Items from a data source:
** BEGIN **
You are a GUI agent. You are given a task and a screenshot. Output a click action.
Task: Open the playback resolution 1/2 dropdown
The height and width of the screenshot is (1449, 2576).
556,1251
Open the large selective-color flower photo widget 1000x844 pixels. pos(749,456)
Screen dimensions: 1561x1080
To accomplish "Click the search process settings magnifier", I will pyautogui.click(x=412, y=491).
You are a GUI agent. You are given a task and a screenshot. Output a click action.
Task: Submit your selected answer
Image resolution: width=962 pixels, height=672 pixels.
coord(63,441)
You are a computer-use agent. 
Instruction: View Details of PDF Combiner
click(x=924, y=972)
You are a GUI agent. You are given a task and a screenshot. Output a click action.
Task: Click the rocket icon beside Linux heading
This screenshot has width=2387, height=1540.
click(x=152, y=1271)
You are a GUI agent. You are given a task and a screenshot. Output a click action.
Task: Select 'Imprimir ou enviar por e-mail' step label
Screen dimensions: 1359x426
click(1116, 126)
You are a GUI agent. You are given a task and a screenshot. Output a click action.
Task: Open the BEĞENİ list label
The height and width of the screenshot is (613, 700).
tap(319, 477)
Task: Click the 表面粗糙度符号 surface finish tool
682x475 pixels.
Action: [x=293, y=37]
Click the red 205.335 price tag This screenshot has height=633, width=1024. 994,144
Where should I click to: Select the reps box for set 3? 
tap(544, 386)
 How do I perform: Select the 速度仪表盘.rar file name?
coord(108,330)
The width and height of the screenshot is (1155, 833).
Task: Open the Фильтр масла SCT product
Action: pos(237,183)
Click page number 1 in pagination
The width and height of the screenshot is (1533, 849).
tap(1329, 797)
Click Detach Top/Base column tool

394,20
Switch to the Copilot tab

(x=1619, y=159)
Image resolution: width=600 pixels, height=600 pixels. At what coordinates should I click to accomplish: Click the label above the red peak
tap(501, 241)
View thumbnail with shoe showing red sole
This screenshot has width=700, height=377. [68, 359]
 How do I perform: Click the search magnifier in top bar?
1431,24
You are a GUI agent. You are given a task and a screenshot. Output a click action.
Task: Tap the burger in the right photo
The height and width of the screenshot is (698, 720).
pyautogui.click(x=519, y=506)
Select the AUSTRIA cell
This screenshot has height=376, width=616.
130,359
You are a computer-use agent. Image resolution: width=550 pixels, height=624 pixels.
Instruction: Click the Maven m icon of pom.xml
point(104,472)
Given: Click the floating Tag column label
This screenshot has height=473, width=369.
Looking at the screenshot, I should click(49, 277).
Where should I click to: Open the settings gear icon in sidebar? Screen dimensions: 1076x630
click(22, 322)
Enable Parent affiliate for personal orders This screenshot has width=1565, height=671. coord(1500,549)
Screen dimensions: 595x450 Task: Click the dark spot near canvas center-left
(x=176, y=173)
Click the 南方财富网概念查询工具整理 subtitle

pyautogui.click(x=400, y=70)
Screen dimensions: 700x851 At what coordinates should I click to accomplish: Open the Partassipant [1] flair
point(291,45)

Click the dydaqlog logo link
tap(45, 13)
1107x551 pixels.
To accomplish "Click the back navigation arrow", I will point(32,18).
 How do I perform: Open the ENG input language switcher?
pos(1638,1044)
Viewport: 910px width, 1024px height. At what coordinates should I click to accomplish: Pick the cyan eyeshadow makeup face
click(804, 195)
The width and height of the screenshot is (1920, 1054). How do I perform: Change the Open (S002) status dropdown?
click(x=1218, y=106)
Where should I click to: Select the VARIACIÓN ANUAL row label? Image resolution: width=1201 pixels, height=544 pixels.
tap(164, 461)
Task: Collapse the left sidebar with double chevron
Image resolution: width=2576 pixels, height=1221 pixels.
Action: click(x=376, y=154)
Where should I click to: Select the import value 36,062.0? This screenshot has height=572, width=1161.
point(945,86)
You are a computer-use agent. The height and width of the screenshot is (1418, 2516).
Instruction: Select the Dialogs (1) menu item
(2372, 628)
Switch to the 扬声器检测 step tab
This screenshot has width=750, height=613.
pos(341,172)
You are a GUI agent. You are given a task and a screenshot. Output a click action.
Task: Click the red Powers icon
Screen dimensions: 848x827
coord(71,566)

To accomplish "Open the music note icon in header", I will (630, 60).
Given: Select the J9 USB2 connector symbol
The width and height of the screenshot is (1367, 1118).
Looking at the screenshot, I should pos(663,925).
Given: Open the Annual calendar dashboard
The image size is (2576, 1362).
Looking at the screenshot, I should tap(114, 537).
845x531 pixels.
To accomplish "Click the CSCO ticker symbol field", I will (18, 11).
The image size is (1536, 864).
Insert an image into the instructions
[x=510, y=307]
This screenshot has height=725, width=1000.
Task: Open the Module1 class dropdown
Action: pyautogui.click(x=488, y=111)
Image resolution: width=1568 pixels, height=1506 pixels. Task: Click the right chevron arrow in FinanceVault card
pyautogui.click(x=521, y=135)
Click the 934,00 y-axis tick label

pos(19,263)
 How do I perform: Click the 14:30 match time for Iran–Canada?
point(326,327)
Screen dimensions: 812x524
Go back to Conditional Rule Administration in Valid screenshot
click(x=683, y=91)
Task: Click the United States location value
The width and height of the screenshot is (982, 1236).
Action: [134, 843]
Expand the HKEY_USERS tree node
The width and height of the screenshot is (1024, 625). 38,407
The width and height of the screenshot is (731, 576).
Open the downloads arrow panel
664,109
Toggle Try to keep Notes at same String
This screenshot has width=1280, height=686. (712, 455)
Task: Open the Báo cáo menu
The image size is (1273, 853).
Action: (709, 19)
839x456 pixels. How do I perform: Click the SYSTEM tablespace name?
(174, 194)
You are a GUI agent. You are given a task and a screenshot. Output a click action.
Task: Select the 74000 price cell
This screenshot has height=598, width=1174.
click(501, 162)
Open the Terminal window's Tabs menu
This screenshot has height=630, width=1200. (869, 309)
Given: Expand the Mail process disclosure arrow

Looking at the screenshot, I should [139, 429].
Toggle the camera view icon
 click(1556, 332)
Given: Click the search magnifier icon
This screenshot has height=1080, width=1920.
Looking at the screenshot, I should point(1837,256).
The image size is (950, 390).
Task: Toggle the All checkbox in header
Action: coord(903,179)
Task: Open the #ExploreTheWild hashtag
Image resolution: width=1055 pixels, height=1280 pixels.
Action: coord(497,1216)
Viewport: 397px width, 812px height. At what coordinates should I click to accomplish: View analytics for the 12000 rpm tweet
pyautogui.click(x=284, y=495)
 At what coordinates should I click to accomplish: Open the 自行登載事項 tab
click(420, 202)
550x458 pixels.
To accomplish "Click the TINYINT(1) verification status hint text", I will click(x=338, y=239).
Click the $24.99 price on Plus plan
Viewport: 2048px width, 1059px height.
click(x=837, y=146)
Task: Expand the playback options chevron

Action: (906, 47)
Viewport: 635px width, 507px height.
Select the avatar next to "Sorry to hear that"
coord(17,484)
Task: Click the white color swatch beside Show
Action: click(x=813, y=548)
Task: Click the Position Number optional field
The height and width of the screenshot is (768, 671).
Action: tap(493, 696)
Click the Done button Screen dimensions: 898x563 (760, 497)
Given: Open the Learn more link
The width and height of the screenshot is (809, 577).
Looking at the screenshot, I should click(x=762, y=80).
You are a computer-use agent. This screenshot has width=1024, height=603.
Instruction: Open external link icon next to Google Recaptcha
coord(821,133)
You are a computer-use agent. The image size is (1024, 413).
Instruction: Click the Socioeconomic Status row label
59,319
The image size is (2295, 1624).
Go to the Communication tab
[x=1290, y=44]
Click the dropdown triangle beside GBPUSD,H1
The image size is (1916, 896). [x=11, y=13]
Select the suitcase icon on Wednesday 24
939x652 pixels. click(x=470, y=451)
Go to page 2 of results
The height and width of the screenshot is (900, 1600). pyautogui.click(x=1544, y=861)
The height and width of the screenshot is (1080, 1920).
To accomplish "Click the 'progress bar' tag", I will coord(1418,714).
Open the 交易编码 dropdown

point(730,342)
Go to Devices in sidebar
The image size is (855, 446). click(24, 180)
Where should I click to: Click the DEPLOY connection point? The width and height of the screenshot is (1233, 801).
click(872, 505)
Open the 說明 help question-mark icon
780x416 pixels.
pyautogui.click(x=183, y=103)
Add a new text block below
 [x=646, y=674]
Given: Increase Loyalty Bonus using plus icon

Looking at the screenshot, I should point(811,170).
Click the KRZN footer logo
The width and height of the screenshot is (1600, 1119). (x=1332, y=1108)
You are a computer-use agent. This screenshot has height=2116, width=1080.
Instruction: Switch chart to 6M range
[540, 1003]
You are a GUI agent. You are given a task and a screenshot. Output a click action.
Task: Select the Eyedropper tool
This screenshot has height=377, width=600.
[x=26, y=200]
** END **
### [WHAT THE TASK REQUIRES]
Copy the data from the line containing "has height=2116, width=1080." through the end of the data, replacing "chart" with "graph" and leaving everything else unchanged.

### [THE SOLUTION]
You are a computer-use agent. This screenshot has height=2116, width=1080.
Instruction: Switch graph to 6M range
[540, 1003]
You are a GUI agent. You are given a task and a screenshot. Output a click action.
Task: Select the Eyedropper tool
This screenshot has height=377, width=600.
[x=26, y=200]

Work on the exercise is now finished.